Thank you very much. Alan, in the U.S. I believe the FDA label enables patients to be taking NERLYNX without a particular restriction on when in relation to when they had the Herceptin, unlike I believe, what I think the guidelines of the European regulators were talking about. Are you seeing that there are patients in the U.S. or coming perhaps more than two years out, four year out after they completed their Herceptin, kind of what's the mix? And my second question would be, if you could give us a little bit more dimension on the discontinuation, we have kind of an average discontinuation rate. In that regard, can you maybe comment whether that percentage number represents just more of a contribution from folks who really stopped earlier in the course, averaged out over kind of bimodal distribution as in patients who continued. Just trying try to understand that number really means underneath? Thanks.

Alan Auerbach

Analyst

Yeah. So, Chris, on your first question. So, our label for NERLYNX in the U.S., although you're correct, it doesn't specify a time limit as to when - from when they've completed Herceptin, remember that the ExteNET trial, which is our Phase III trial, patients were up to two years. So, I don't think any physician would be comfortable going out to like 3, 4, 5, et cetera just because we don't have the data. I think the large majority of our patients in the U.S. are within that first year. I don't think we've seen a huge percent of them coming from that kind of one year to two year period. So, I think that the label in Europe is going to cover from a time perspective the majority of the patients we are now treating in the U.S. On your second question, we tend to see the majority of the discontinuations with the drug upfront, and largely that's due to the tolerability in the diarrhea. And that's similar to what we've seen in the ExteNET trial where the discontinuation rate was kind of highest in that first month. And I believe we've also seen something similar in the CONTROL trial where the discontinuation rate is the highest in the first month. So, I believe that's what we have been seeing commercially as well.

Chris Shibutani

Analyst

And then if I could follow up over in Europe, it sounds like you're able to make some progress and what you've described is the commitment to building out some of your own infrastructure there. Can you help us understand how you're balancing out potential for partnership? I know that outside of Western Europe, Rest of World, there are some regional partners that you've already announced. But particularly for Western Europe, now that the CHMP process has moved out favorably for you, are you committed to developing your own infrastructure and kind of go direct as your primary approach at this stage and what the cost implications might be as we think about our model?

Alan Auerbach

Analyst

So, I think obviously, first we have to wait for the approval. But I think that we are moving forward with building our own infrastructure, but certainly our commitment is to the shareholders.
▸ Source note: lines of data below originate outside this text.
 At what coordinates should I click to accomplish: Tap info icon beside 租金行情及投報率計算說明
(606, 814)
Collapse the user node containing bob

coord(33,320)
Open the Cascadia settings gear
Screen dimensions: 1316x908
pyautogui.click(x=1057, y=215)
And if something came up from a partnership perspective that was attractive, we could certainly evaluate that as well. But I think at the present time, our goal is to build it out ourselves. And again, we need to wait for the actual approval and the timing of that. And I think at that point, we can probably have a better idea of what the financial implications would be in terms of build-up.

Chris Shibutani

Analyst

Great. Thank you for all questions.

Operator

Operator

Thank you. Ladies and gentlemen, that is all the time we have for our Q&A today. I would like to turn the call back over to management for closing.

Mariann Ohanesian

Analyst

We appreciate your interest in Puma Biotechnology. As a reminder, this call maybe accessed via replay of the webcast at pumabiotechnology.com beginning in about an hour. Thank you for your time and attention today.

Operator

Operator

Thank you. Ladies and gentlemen, this does conclude our teleconference for today. You may now disconnect your lines at this time. Thank you for your participation. And have a wonderful day.